▶ _Excerpt to read_
* * *

Delaware Nation

Total population
- 2,255 enrolled citizens (2024)

Regions with significant populations
- United States ( Oklahoma)

Languages
- English, Delaware (Unami, Munsee)

Religion
- Christianity, Native American Church, traditional tribal religion

Related ethnic groups
- other Lenape and Algonquian peoples

= Delaware Nation =

American Indian tribe in Oklahoma

The Delaware Nation (Èhëliwsikakw Lënapeyok), based in Anadarko, Oklahoma is one of three federally recognized tribes of Lenape or Delaware Indians in the United States, along with the Delaware Indians based in Bartlesville, Oklahoma and the Stockbridge–Munsee Community of Wisconsin. Two Lenape First Nations are in Ontario, Canada.

The Delaware Nation was also known as the Delaware Tribe of Western Oklahoma and was sometimes called the Absentee or Western Delaware.

==Government==
Delaware Nation had 2,255 enrolled citizens in the 2024 fiscal year.

As of March 16, 2019, Delaware Nation enrollment criteria was changed from a minimum blood quantum of 1/8 blood to lineal descendancy by vote during a secretarial election.

* * *

▶ _Record excerpts_
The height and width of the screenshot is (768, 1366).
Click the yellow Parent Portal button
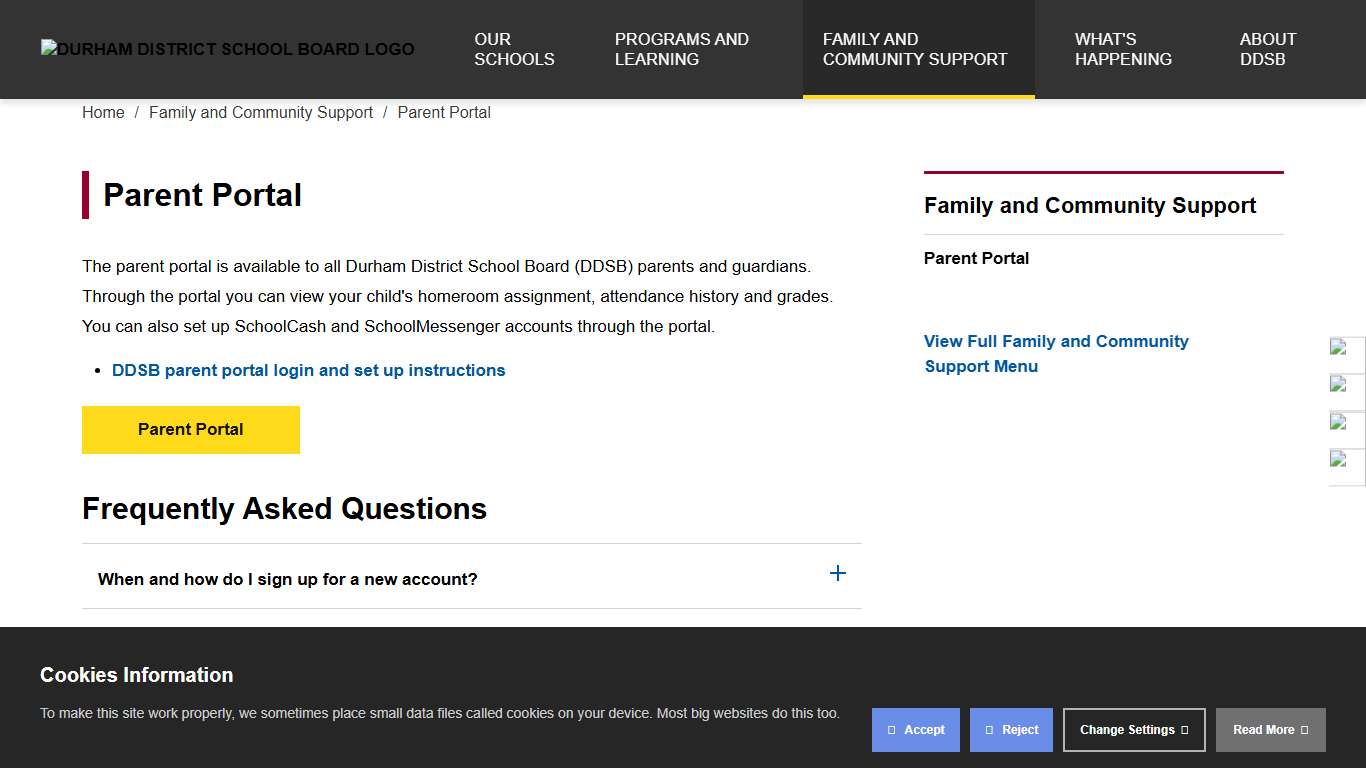[x=190, y=429]
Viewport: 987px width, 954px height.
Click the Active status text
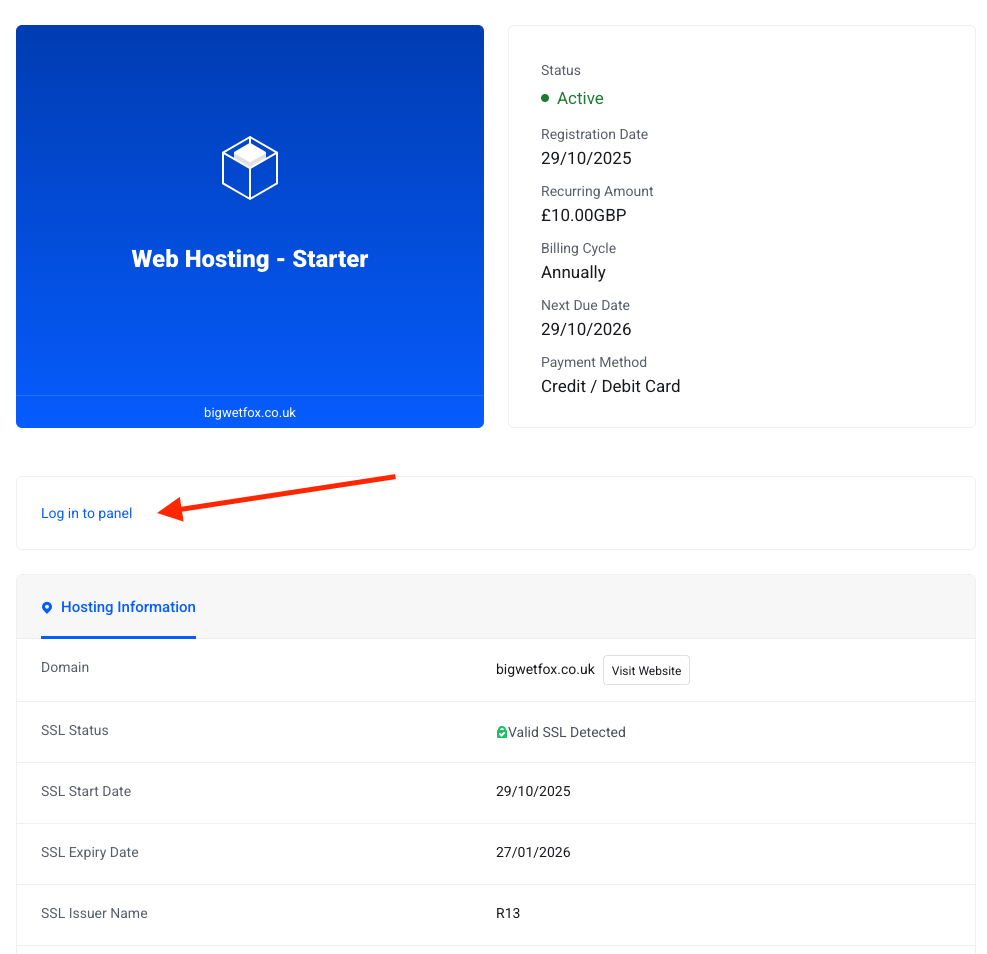pos(580,98)
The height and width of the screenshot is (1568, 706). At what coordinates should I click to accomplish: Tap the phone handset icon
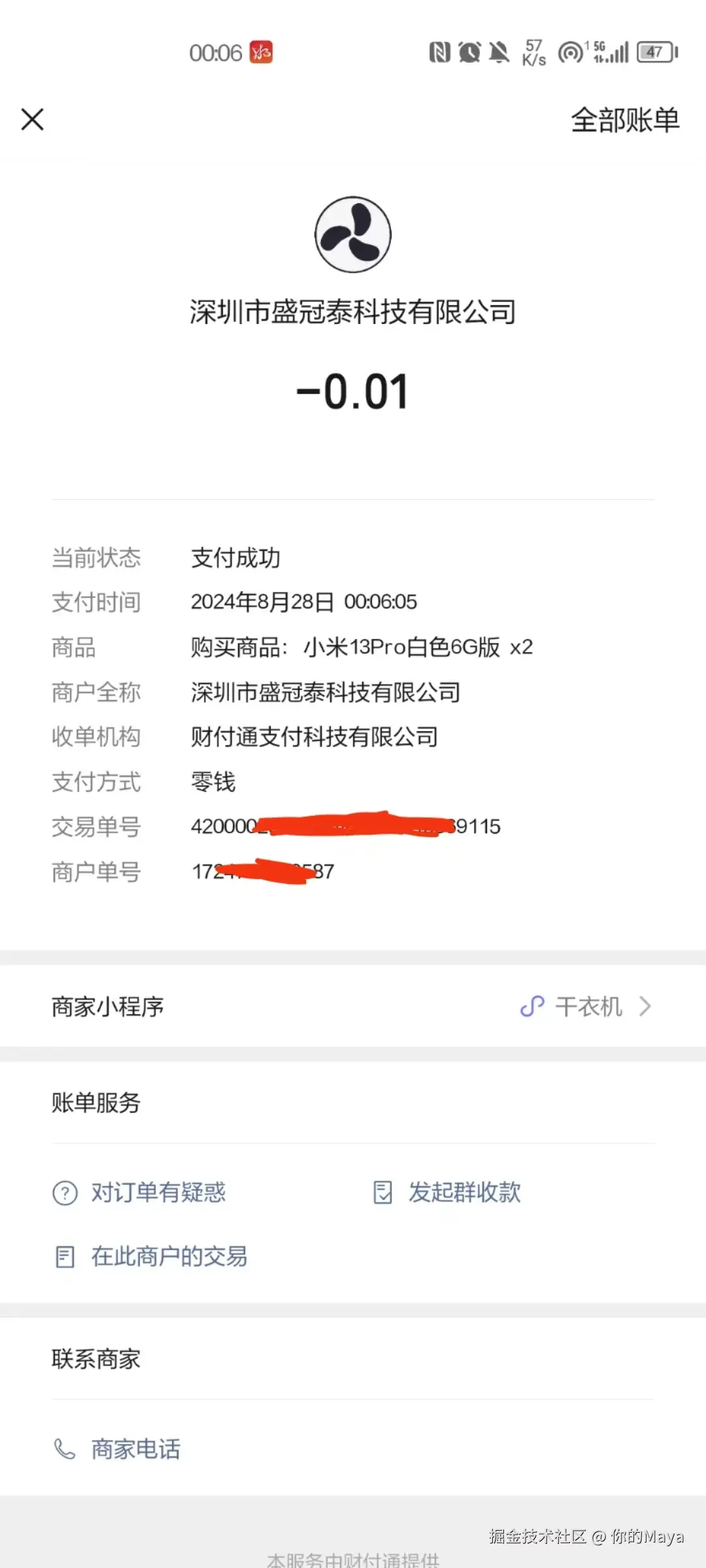64,1449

* * *

▶ _Problem statement_
Write out, word for word, the passage of the Delaware Nation text that starts at "American Indian tribe" and ends at "in Ontario, Canada.".

▶ _Response to this exercise_
American Indian tribe in Oklahoma

The Delaware Nation (Èhëliwsikakw Lënapeyok), based in Anadarko, Oklahoma is one of three federally recognized tribes of Lenape or Delaware Indians in the United States, along with the Delaware Indians based in Bartlesville, Oklahoma and the Stockbridge–Munsee Community of Wisconsin. Two Lenape First Nations are in Ontario, Canada.